**ABOUT THIS EXERCISE**
Please state the number of lines in the records below that contain the string "each", and nothing further.
*** Opening AVAILABLE DATA ***
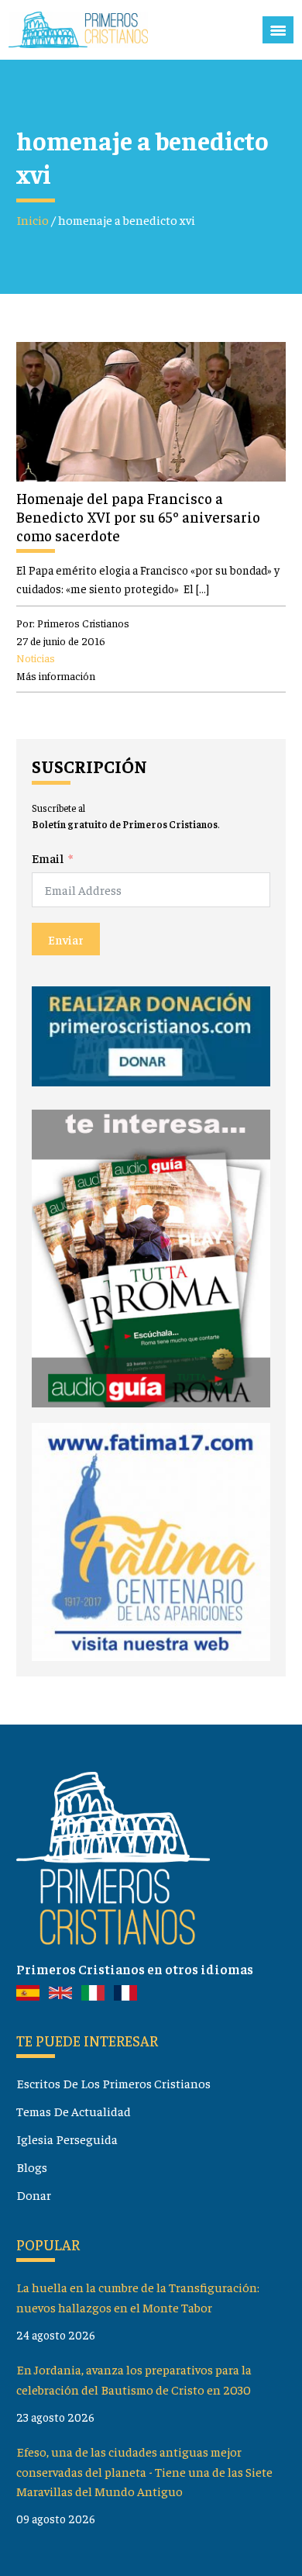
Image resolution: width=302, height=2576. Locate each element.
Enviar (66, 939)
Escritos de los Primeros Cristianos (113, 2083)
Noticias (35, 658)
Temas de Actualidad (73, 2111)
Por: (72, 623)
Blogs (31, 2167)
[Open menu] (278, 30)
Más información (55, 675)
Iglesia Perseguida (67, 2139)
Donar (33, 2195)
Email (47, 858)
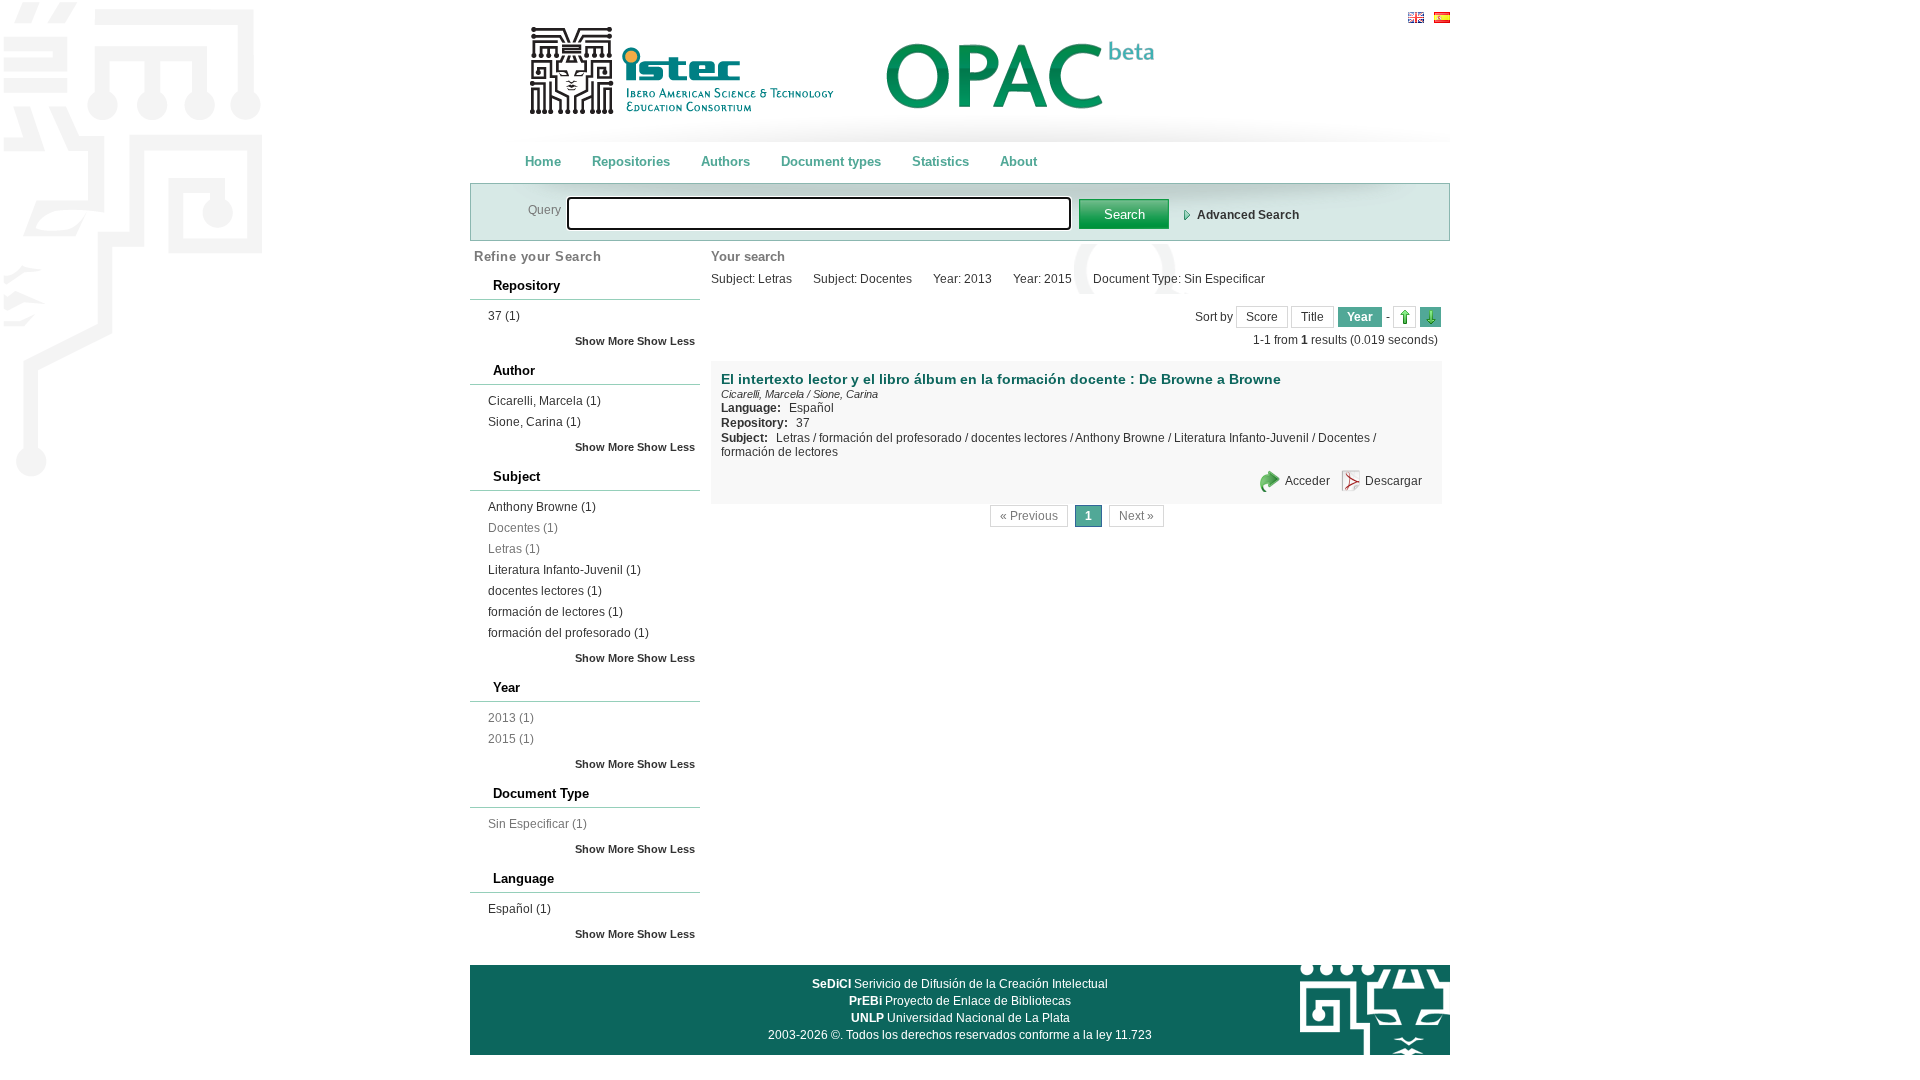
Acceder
*** Closing AVAILABLE DATA ***
*** Opening AVAILABLE DATA ***
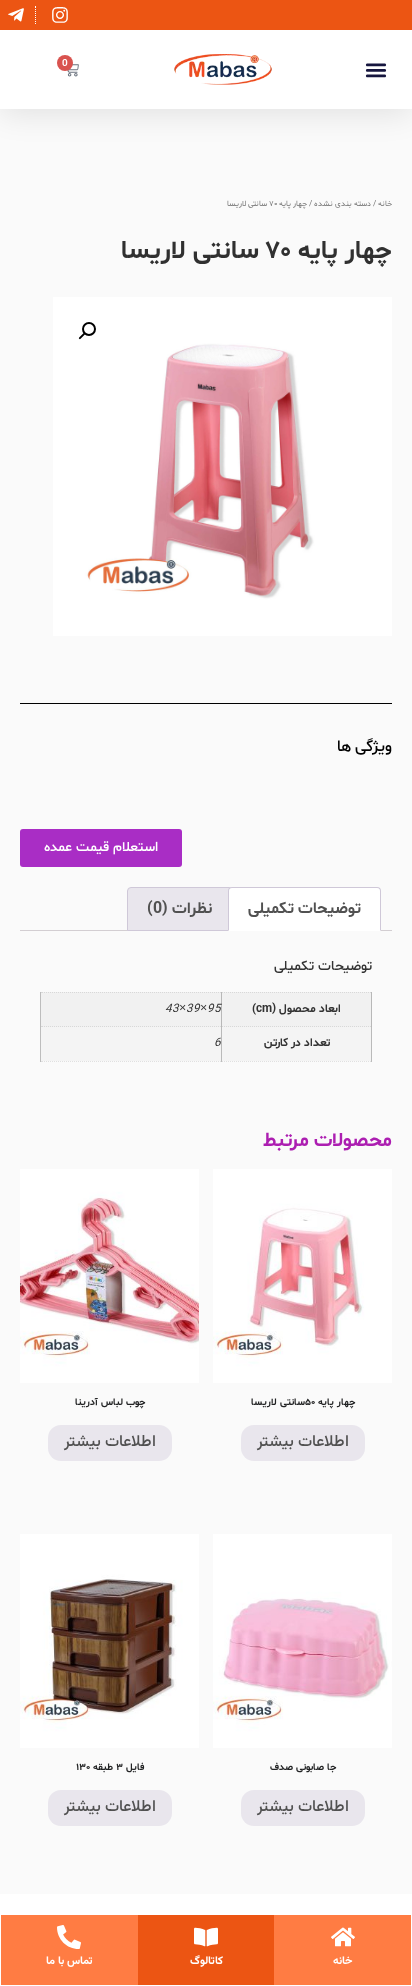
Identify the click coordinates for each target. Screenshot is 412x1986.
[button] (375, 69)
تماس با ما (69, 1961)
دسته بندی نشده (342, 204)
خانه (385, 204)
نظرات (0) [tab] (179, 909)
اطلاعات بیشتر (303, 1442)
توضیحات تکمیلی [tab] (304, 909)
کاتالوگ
*** Closing AVAILABLE DATA ***
**SOLUTION TO THE PROBLEM**
2